The last shipment of remains from the Korean War left Port Moji on 1 February 1956 aboard the USS Marine Adler, and the Kokura facility was closed shortly thereafter. The effort in the south did not end in 1956, however. Over the years numerous remains discoveries have been reported by farmers, local police, and even U.S. and ROK military forces. The U.S. Eighth Army Mortuary and Historian’s offices teamed up with the U.S. Army CILHI to investigate and recover remains in response to such reports. This effort resulted in remains recoveries in 1982, 1987, 1989, 1995, and each year from 1997 to 2000. Recoveries in 1982 and 1987 led to identifications of two U.S. soldiers missing since the North Koreans push toward the Pusan Perimeter in the summer of 1950. Upon analysis at CILHI, the other recoveries were determined not to be those of missing U.S. soldiers.

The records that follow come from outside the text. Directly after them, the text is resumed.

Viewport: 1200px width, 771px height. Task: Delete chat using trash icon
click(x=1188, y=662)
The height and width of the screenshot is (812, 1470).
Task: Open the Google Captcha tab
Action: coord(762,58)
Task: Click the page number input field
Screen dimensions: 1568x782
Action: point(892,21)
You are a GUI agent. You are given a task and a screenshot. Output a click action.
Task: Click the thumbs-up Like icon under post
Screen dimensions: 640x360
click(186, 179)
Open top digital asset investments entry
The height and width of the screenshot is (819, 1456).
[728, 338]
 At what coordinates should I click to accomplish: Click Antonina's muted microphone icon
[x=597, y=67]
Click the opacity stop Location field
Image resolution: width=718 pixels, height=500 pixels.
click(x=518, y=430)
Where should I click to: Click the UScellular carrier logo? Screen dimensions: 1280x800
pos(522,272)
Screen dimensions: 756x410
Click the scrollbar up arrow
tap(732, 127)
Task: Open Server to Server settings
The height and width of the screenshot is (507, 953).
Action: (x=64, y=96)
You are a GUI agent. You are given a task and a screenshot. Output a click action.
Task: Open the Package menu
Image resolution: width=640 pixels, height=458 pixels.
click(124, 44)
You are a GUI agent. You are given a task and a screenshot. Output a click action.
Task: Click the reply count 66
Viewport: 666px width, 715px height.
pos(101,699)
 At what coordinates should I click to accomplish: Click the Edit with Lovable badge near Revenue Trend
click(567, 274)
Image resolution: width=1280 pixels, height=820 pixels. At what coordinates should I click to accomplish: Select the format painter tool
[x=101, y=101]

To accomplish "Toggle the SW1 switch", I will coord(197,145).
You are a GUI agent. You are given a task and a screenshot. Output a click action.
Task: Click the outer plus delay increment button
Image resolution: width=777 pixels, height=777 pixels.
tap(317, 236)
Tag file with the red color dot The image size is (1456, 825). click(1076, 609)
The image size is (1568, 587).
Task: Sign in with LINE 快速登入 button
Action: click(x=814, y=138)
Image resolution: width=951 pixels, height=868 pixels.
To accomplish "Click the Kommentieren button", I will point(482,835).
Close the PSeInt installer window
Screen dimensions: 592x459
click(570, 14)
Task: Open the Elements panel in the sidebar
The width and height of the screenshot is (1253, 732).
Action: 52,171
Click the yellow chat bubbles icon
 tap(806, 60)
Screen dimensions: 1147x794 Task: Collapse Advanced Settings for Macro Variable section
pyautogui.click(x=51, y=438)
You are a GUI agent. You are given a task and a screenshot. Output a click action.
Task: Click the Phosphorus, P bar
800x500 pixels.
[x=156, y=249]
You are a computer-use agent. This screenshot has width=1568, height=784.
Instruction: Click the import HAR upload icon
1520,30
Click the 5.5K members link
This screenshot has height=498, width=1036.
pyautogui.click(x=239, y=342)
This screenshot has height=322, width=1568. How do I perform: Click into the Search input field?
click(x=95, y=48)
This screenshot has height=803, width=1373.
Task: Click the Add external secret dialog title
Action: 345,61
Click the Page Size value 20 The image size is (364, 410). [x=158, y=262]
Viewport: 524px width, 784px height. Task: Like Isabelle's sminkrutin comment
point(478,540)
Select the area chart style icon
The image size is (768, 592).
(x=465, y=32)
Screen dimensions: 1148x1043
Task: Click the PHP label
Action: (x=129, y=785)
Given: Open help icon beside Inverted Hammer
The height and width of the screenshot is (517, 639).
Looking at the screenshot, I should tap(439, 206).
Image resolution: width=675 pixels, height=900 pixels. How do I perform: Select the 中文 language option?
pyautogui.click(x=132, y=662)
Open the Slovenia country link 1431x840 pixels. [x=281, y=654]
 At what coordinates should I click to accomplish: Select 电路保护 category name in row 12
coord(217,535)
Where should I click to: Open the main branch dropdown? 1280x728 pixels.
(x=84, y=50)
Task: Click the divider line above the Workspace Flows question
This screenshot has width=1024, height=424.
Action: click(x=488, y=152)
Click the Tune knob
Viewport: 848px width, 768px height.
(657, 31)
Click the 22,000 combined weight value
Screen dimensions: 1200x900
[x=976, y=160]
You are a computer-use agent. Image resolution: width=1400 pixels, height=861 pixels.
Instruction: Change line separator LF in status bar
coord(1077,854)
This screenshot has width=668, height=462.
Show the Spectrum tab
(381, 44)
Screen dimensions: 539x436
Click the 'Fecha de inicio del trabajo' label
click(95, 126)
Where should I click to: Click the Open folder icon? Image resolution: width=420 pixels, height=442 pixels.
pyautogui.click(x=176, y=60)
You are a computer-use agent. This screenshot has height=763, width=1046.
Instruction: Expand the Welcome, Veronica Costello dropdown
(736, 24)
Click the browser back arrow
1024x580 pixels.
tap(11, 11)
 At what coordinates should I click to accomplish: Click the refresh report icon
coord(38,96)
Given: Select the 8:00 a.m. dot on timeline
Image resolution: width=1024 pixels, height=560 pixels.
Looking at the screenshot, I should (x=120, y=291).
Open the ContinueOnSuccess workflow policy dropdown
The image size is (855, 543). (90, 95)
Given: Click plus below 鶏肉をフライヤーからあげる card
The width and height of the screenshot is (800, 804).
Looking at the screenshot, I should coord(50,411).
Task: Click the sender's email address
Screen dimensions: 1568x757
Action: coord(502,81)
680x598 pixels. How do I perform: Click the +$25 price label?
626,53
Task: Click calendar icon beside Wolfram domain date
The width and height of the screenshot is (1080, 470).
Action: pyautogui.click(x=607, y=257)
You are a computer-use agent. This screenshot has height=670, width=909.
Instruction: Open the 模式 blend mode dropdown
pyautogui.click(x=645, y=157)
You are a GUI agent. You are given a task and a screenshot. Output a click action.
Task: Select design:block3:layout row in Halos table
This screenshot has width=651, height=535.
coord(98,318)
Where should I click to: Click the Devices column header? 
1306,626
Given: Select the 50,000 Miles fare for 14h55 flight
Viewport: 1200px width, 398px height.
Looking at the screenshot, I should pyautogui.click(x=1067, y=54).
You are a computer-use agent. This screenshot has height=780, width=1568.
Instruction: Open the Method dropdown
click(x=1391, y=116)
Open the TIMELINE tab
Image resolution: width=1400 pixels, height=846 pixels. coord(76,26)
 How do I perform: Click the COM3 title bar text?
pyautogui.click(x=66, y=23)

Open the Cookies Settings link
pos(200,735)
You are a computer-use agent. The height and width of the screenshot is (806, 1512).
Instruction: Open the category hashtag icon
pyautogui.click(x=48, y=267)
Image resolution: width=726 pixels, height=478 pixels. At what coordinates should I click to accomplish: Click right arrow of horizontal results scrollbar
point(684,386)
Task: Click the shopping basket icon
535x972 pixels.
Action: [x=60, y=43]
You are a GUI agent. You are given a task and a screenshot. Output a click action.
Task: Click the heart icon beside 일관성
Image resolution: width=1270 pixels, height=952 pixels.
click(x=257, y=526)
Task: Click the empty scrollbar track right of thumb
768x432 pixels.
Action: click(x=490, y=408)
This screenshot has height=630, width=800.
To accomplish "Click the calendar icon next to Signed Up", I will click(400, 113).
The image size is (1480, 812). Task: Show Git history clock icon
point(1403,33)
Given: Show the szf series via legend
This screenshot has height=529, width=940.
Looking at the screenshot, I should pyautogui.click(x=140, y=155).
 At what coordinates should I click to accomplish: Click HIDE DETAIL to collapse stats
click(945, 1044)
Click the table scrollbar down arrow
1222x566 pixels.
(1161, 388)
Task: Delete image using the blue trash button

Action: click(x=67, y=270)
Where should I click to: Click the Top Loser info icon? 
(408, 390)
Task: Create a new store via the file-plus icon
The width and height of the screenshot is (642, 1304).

While most recoveries in the aforementioned time frame resulted from individual discoveries, deliberate battlefield excavations were conducted in 1986, 1987, and 1999 in South Korea in sites from the battles of Chipyong Ni, Obong Ni, and Horseshoe Ridge,18 which had all taken place in 1951 east of Seoul in the north central area of South Korea. This effort involved systematically clearing dozens of wartime fighting positions from the battle sites. All recoveries from these battlefields were determined to be Chinese and North Korean mongoloid remains not found during Operation Glory.

Breakthroughs in the 1990s

Regrettably, little progress was made on the POW/MIA issue with the DPRK between 1954 and 1990. The defense of South Korea was a paramount security concern to the United States. Cross-DMZ attacks and acts of terrorism inside and outside of the Korean peninsula were a constant problem. Tragic reminders of these were the seizure of the U.S.S. Pueblo and crew in January 1968 with the loss of one man, the April 1969 shootdown of a U.S. Navy EC –121 in the Sea of Japan with the loss of 31 crew, and the August 1976 ax murders of two U.S. Army officers at Panmunjom. More than 70 U.S. servicemen and 300 ROK military lost their lives as a result of hostile action by the North Koreans between 1955 and 1994.

Notwithstanding the acute postwar tensions on the peninsula, the UNC continued to appeal to the Communist side for both an accounting of MIAs and the return of remains in this period. Between 1956 and 1985 on a near annual basis, the UNC surfaced as an agenda item, a request for the accounting of 2,233 UN losses, including 389 Americans. In December 1982 the UNC senior member requested that the KPA/CPV conduct a search of the burial sites at UNC POW Camp Number 5 at Pyoktong for possible remains. With the request was a map depicting the sites. The KPA ignored the request at that time as well as three others in August of 1983, 1984, and 1985.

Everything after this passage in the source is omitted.